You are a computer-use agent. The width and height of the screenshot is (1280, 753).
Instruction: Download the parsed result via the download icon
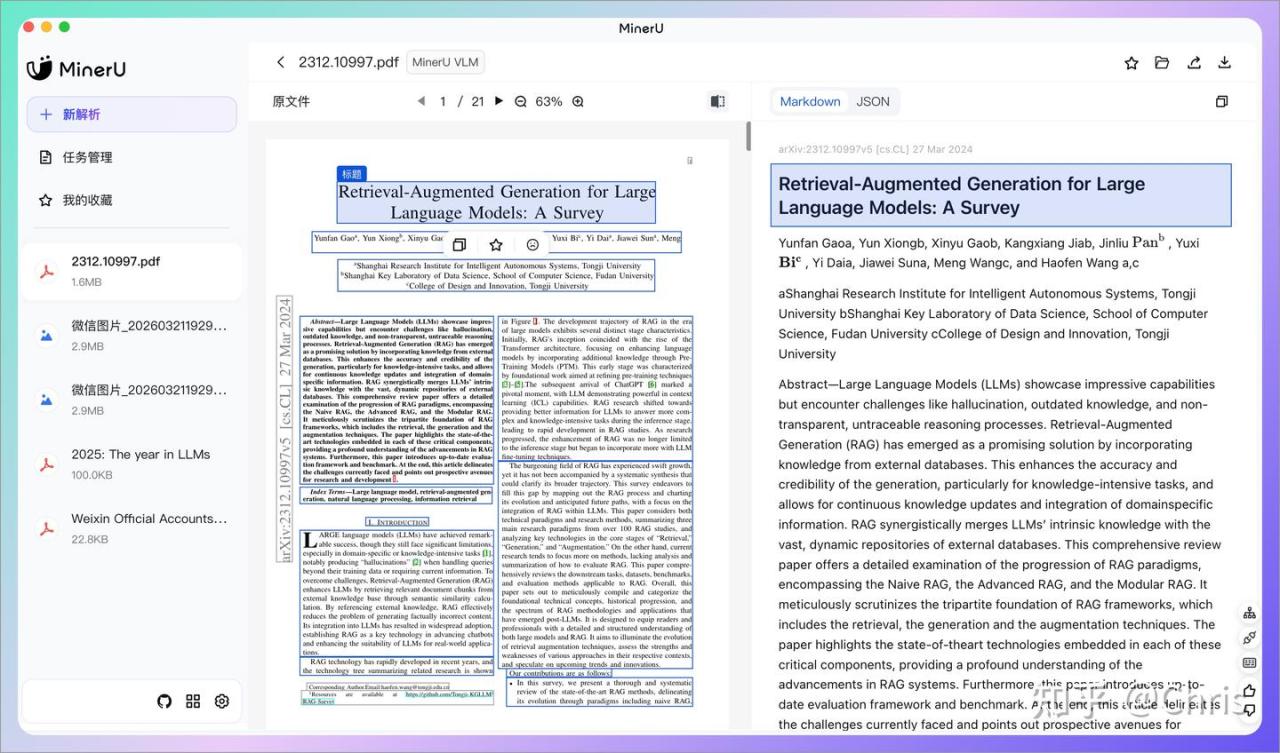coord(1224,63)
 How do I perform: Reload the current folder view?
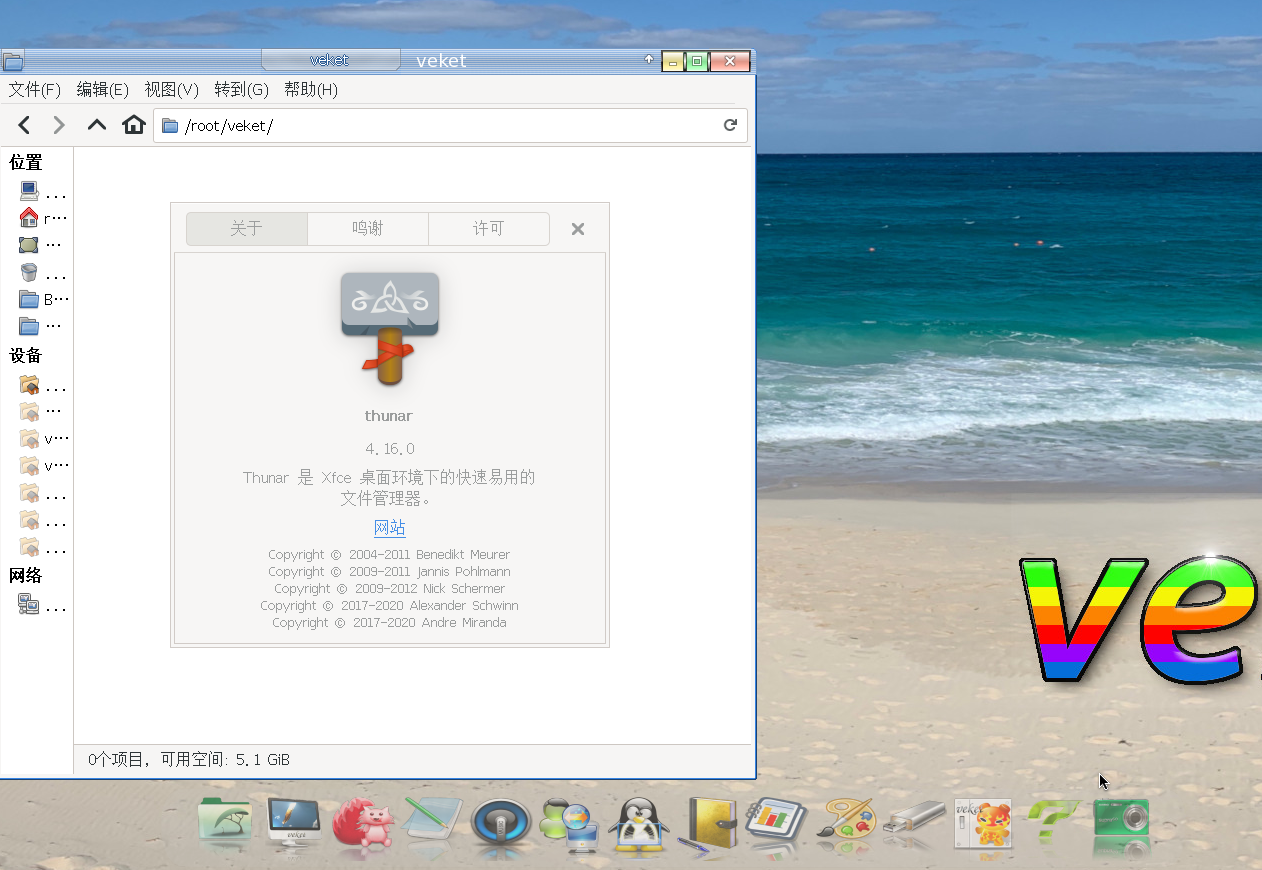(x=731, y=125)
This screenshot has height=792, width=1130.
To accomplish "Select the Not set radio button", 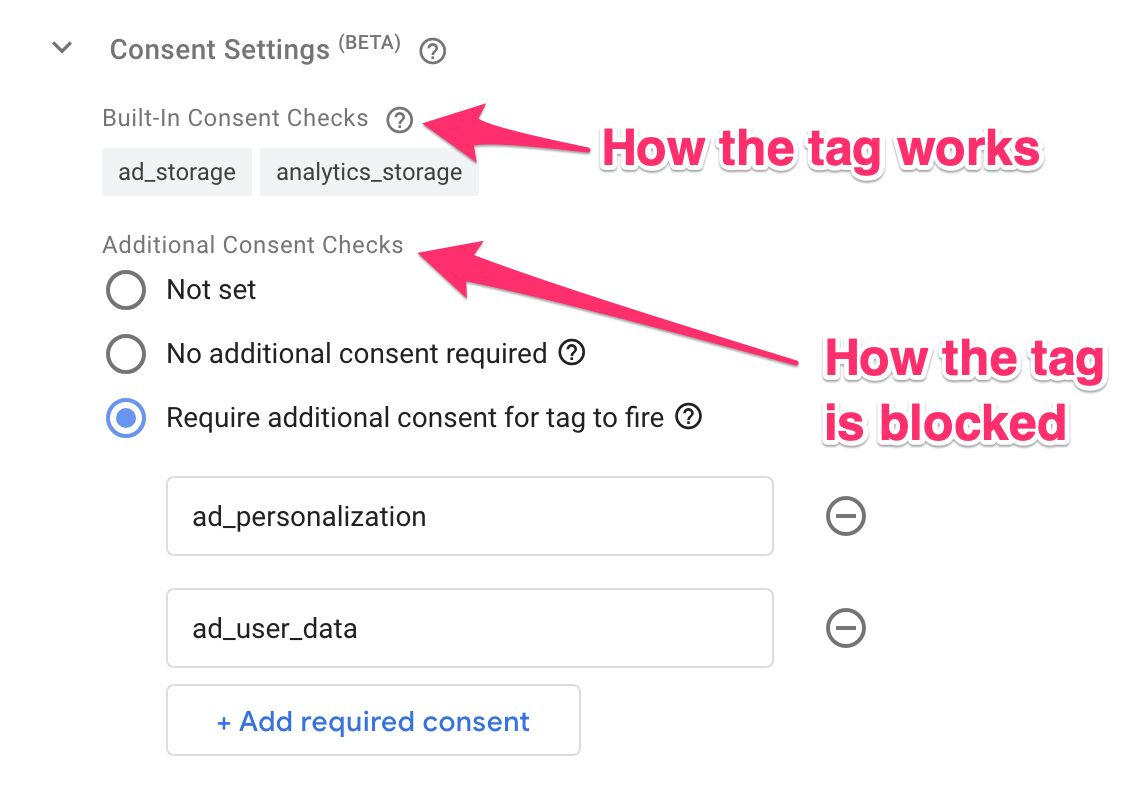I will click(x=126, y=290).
----
-- TASK --
Look through the data and gather every line with the string "width" in it.

-- SOLVED PROBLEM --
You are a computer-use agent. The width and height of the screenshot is (1280, 753).
This screenshot has height=792, width=1130.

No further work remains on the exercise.